Ishrat Afreen (born Ishrat Jehan; alternative spelling of pen name: Ishrat Aafreen; born 25 December 1956) is an Urdu poet. Her works have been translated into several languages, including English, Japanese, Sanskrit, and Hindi. The ghazal singers Jagjit Singh and Chitra Singh performed her poetry in their anthology Beyond Time (1987), and Zia Mohyeddin has recited her nazms in his 17th and 20th recorded volumes, as well as in his ongoing concerts.

== Early life and education ==
Afreen was born Ishrat Jehan in Karachi into an educated family, the eldest of five children. She was first published at the age of fourteen in the Daily Jang, with the date of that publication given in secondary sources as 31 April 1971. She continued writing and was published in numerous literary magazines across India and Pakistan.
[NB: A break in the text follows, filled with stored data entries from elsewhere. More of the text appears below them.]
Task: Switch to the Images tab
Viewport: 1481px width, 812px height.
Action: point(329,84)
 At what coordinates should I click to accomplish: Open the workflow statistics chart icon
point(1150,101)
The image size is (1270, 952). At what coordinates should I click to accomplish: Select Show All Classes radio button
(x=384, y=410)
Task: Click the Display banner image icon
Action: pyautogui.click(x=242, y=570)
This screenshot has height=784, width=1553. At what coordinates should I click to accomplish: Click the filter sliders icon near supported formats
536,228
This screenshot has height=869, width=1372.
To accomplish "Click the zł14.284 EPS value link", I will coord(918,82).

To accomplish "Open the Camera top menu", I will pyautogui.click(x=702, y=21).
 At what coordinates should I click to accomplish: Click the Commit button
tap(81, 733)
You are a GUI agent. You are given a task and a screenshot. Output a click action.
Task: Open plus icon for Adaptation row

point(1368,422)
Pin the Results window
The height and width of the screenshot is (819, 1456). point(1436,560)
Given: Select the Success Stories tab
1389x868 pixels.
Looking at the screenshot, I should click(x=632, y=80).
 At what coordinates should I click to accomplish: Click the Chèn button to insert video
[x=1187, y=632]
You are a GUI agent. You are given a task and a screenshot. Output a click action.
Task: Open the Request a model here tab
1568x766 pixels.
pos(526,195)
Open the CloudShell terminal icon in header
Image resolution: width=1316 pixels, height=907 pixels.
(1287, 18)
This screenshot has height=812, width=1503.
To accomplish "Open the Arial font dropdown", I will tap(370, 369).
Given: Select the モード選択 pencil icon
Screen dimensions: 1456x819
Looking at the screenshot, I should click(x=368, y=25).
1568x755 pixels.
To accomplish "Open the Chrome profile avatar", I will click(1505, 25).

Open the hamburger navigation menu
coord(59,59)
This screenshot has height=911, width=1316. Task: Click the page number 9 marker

She pursued undergraduate studies at Allama Iqbal Government College, Karachi, and later received a master's degree in Urdu literature from the University of Karachi. She also taught at the Aga Khan School and boarding house.

== Career ==
Afreen became assistant editor of the monthly magazine Awaaz, edited by the poet Fahmida Riaz. Alongside her writing, she participated in several radio programmes on Radio Pakistan from 1970 to 1984 that were broadcast nationally and internationally. She later worked under Mirza Jamil on the Noori Nastaliq Urdu script for InPage.

Afreen is currently the principal Urdu lecturer for The University of Texas at Austin's Hindi Urdu Flagship Program.

== Personal life ==
In 1985, Afreen married Syed Perwaiz Jafri, an Indian lawyer, and settled in India. The couple moved to the United States in 1990 and now reside in Houston, Texas. They have three children.

== Publications ==
Afreen has published two collections of poetry: Kunj Peeleh Poolon Ka (1985) and Dhoop Apne Hisse Ki (2005). Her work was included in the anthology Beyond Belief: Contemporary Feminist Urdu Poetry (Lahore: ASR Publications, 1990), edited and translated by Rukhsana Ahmad, which was later republished in the United Kingdom in 1991 under the title We Sinful Women: Contemporary Urdu Feminist Poetry.